Knowledge and practice of spirometry among pediatricians in Riyadh, Kingdom of Saudi Arabia  [cached]
Al-Saadi Muslim
Annals of Thoracic Medicine , 2008,
Abstract: Background: Spirometry is the most basic, widely used and effort-dependent pulmonary function test. It assesses the lung volumes and flows, and is ideally suited to describe the effects of restriction or obstruction on lung function. Therefore, keeping in view the clinical applications of spirometry, this study attempts to explore the knowledge and practice about spirometry among pediatricians. Materials and Methods: A questionnaire-based study was conducted across multiple centers in various hospitals in Riyadh, Saudi Arabia. The structured questionnaire, based upon knowledge and practice of spirometry, was distributed to 150 pediatricians in the various tertiary care hospitals in the metropolitan area of Riyadh. Results: Ninety-four percent of 113 pediatricians agreed that spirometry is a valuable tool in pediatric clinical practice. However, knowledge relating to spirometry was lacking among pediatricians, and about 86% of the study population did not demonstrate up-to-date knowledge of spirometry in pediatrics.
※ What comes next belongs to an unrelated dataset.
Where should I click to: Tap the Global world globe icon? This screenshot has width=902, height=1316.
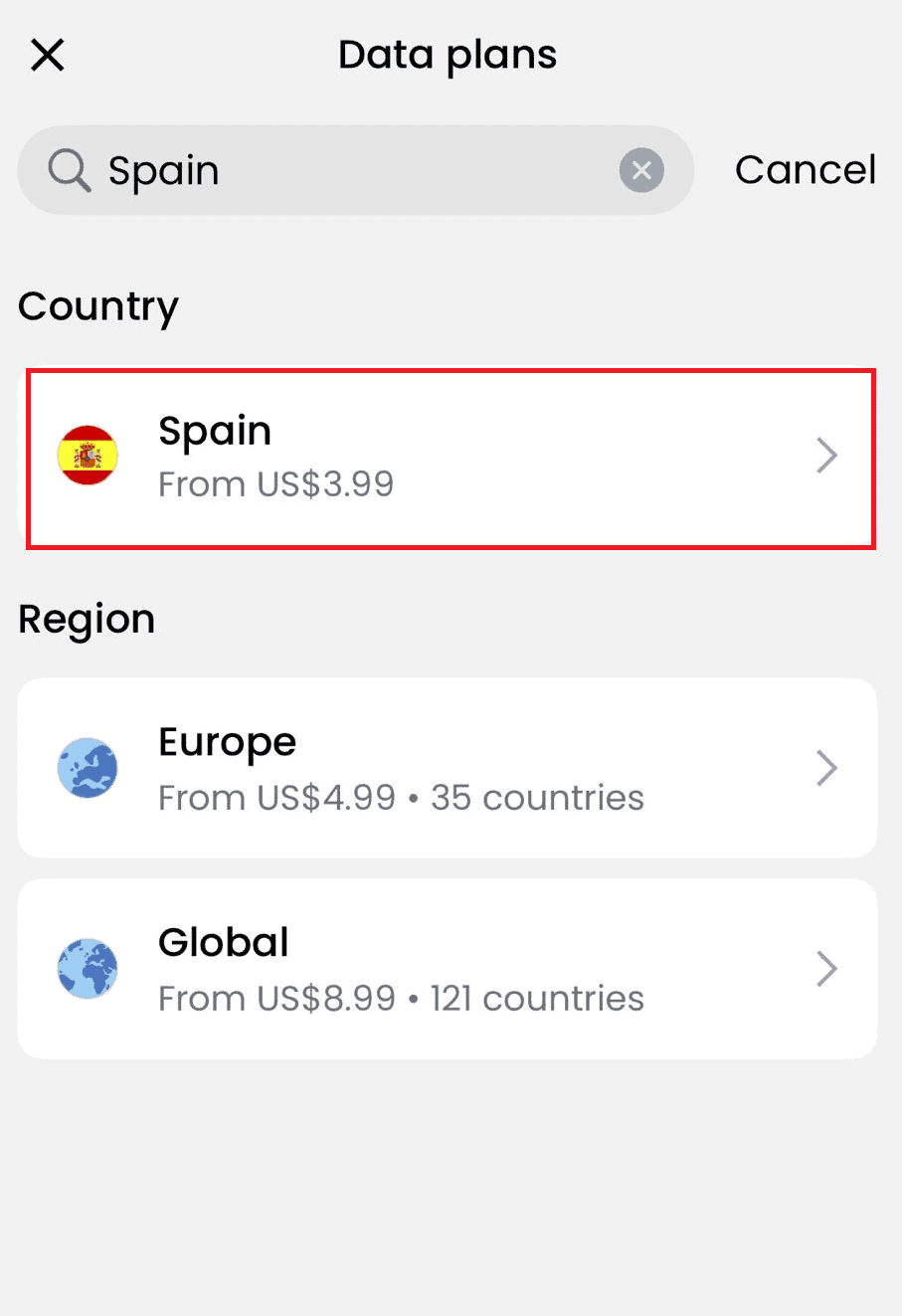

Only 11% of pediatricians were very confident in interpreting spirometry results. No statistically significant association was observed between the distribution of responses relating to knowledge and practice of spirometry and the study variables including academic position, duration of practicing experience and number of patients attended daily. Conclusion: The results indicated that pediatricians in Riyadh were lacking adequate knowledge about the clinical applications of spirometry in their daily clinical practice. Hence, it was suggested that pediatricians should attend periodical training, workshops and continuous medical education programmes to enhance their knowledge. This should especially be performed during their pediatric residency training programmes, as spirometry is one of the essential components in clinical practice.